Lay out every line of the records below as a Markdown table with the columns "Row" and "Line", numbering each row and leaving out blank lines.
>> Start
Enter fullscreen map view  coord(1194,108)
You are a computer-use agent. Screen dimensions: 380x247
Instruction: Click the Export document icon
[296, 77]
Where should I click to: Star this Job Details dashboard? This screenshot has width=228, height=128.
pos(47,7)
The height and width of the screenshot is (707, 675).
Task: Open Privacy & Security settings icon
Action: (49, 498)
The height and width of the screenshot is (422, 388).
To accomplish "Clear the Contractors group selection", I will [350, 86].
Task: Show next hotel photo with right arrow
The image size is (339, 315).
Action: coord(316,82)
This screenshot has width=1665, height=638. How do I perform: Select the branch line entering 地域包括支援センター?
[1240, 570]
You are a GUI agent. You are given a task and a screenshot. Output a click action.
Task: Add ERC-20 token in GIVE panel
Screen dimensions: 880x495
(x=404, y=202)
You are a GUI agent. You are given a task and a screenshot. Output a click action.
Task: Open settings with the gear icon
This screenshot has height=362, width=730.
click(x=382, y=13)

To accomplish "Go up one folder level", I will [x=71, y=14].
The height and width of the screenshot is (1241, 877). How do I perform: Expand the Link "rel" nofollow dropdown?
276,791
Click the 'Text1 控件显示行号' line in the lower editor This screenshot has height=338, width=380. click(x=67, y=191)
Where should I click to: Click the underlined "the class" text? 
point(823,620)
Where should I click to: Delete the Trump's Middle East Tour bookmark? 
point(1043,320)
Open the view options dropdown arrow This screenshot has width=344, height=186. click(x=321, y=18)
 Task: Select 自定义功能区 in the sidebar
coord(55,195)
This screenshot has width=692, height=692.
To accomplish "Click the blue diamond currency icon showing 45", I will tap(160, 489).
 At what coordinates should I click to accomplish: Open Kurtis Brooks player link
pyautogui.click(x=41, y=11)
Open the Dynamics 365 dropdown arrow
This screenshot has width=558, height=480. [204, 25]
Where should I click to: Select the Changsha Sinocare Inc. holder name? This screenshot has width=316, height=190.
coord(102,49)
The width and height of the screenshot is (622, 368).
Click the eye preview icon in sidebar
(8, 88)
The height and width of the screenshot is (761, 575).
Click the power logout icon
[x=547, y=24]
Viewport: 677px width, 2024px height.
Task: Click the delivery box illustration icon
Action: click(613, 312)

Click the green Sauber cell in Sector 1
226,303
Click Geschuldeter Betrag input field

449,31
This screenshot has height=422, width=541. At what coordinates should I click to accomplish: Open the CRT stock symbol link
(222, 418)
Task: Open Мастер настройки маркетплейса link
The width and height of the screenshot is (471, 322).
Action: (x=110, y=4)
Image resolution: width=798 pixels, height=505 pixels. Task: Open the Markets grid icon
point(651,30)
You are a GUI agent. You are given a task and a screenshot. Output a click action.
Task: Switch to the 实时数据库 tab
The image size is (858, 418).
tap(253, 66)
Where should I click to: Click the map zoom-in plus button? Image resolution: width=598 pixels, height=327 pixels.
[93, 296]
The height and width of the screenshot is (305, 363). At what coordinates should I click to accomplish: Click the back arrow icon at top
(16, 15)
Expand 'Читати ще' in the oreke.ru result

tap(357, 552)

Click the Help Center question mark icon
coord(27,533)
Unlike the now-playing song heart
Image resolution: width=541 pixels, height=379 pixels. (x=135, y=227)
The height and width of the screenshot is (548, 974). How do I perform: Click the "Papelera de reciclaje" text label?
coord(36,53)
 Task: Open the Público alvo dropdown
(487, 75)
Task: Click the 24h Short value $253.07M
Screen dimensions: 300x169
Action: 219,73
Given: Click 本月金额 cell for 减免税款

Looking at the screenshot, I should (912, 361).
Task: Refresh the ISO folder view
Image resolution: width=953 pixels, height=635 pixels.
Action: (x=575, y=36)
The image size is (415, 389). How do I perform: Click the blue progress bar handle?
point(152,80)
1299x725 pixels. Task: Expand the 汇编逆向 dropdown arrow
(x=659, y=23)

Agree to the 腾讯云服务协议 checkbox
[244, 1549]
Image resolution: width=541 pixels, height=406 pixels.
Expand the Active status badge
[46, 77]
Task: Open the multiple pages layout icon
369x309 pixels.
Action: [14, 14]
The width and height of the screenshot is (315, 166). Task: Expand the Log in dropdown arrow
>> End
Expected answer ::
| Row | Line |
|---|---|
| 1 | Enter fullscreen map view  coord(1194,108) |
| 2 | You are a computer-use agent. Screen dimensions: 380x247 |
| 3 | Instruction: Click the Export document icon |
| 4 | [296, 77] |
| 5 | Where should I click to: Star this Job Details dashboard? This screenshot has width=228, height=128. |
| 6 | pos(47,7) |
| 7 | The height and width of the screenshot is (707, 675). |
| 8 | Task: Open Privacy & Security settings icon |
| 9 | Action: (49, 498) |
| 10 | The height and width of the screenshot is (422, 388). |
| 11 | To accomplish "Clear the Contractors group selection", I will [350, 86]. |
| 12 | Task: Show next hotel photo with right arrow |
| 13 | The image size is (339, 315). |
| 14 | Action: coord(316,82) |
| 15 | This screenshot has width=1665, height=638. How do I perform: Select the branch line entering 地域包括支援センター? |
| 16 | [1240, 570] |
| 17 | You are a GUI agent. You are given a task and a screenshot. Output a click action. |
| 18 | Task: Add ERC-20 token in GIVE panel |
| 19 | Screen dimensions: 880x495 |
| 20 | (x=404, y=202) |
| 21 | You are a GUI agent. You are given a task and a screenshot. Output a click action. |
| 22 | Task: Open settings with the gear icon |
| 23 | This screenshot has height=362, width=730. |
| 24 | click(x=382, y=13) |
| 25 | To accomplish "Go up one folder level", I will [x=71, y=14]. |
| 26 | The height and width of the screenshot is (1241, 877). How do I perform: Expand the Link "rel" nofollow dropdown? |
| 27 | 276,791 |
| 28 | Click the 'Text1 控件显示行号' line in the lower editor This screenshot has height=338, width=380. click(x=67, y=191) |
| 29 | Where should I click to: Click the underlined "the class" text?  |
| 30 | point(823,620) |
| 31 | Where should I click to: Delete the Trump's Middle East Tour bookmark?  |
| 32 | point(1043,320) |
| 33 | Open the view options dropdown arrow This screenshot has width=344, height=186. click(x=321, y=18) |
| 34 |  Task: Select 自定义功能区 in the sidebar |
| 35 | coord(55,195) |
| 36 | This screenshot has width=692, height=692. |
| 37 | To accomplish "Click the blue diamond currency icon showing 45", I will tap(160, 489). |
| 38 |  At what coordinates should I click to accomplish: Open Kurtis Brooks player link |
| 39 | pyautogui.click(x=41, y=11) |
| 40 | Open the Dynamics 365 dropdown arrow |
| 41 | This screenshot has width=558, height=480. [204, 25] |
| 42 | Where should I click to: Select the Changsha Sinocare Inc. holder name? This screenshot has width=316, height=190. |
| 43 | coord(102,49) |
| 44 | The width and height of the screenshot is (622, 368). |
| 45 | Click the eye preview icon in sidebar |
| 46 | (8, 88) |
| 47 | The height and width of the screenshot is (761, 575). |
| 48 | Click the power logout icon |
| 49 | [x=547, y=24] |
| 50 | Viewport: 677px width, 2024px height. |
| 51 | Task: Click the delivery box illustration icon |
| 52 | Action: click(613, 312) |
| 53 | Click the green Sauber cell in Sector 1 |
| 54 | 226,303 |
| 55 | Click Geschuldeter Betrag input field |
| 56 | 449,31 |
| 57 | This screenshot has height=422, width=541. At what coordinates should I click to accomplish: Open the CRT stock symbol link |
| 58 | (222, 418) |
| 59 | Task: Open Мастер настройки маркетплейса link |
| 60 | The width and height of the screenshot is (471, 322). |
| 61 | Action: (x=110, y=4) |
| 62 | Image resolution: width=798 pixels, height=505 pixels. Task: Open the Markets grid icon |
| 63 | point(651,30) |
| 64 | You are a GUI agent. You are given a task and a screenshot. Output a click action. |
| 65 | Task: Switch to the 实时数据库 tab |
| 66 | The image size is (858, 418). |
| 67 | tap(253, 66) |
| 68 | Where should I click to: Click the map zoom-in plus button? Image resolution: width=598 pixels, height=327 pixels. |
| 69 | [93, 296] |
| 70 | The height and width of the screenshot is (305, 363). At what coordinates should I click to accomplish: Click the back arrow icon at top |
| 71 | (16, 15) |
| 72 | Expand 'Читати ще' in the oreke.ru result |
| 73 | tap(357, 552) |
| 74 | Click the Help Center question mark icon |
| 75 | coord(27,533) |
| 76 | Unlike the now-playing song heart |
| 77 | Image resolution: width=541 pixels, height=379 pixels. (x=135, y=227) |
| 78 | The height and width of the screenshot is (548, 974). How do I perform: Click the "Papelera de reciclaje" text label? |
| 79 | coord(36,53) |
| 80 |  Task: Open the Público alvo dropdown |
| 81 | (487, 75) |
| 82 | Task: Click the 24h Short value $253.07M |
| 83 | Screen dimensions: 300x169 |
| 84 | Action: 219,73 |
| 85 | Given: Click 本月金额 cell for 减免税款 |
| 86 | Looking at the screenshot, I should (912, 361). |
| 87 | Task: Refresh the ISO folder view |
| 88 | Image resolution: width=953 pixels, height=635 pixels. |
| 89 | Action: (x=575, y=36) |
| 90 | The image size is (415, 389). How do I perform: Click the blue progress bar handle? |
| 91 | point(152,80) |
| 92 | 1299x725 pixels. Task: Expand the 汇编逆向 dropdown arrow |
| 93 | (x=659, y=23) |
| 94 | Agree to the 腾讯云服务协议 checkbox |
| 95 | [244, 1549] |
| 96 | Image resolution: width=541 pixels, height=406 pixels. |
| 97 | Expand the Active status badge |
| 98 | [46, 77] |
| 99 | Task: Open the multiple pages layout icon |
| 100 | 369x309 pixels. |
| 101 | Action: [14, 14] |
| 102 | The width and height of the screenshot is (315, 166). Task: Expand the Log in dropdown arrow |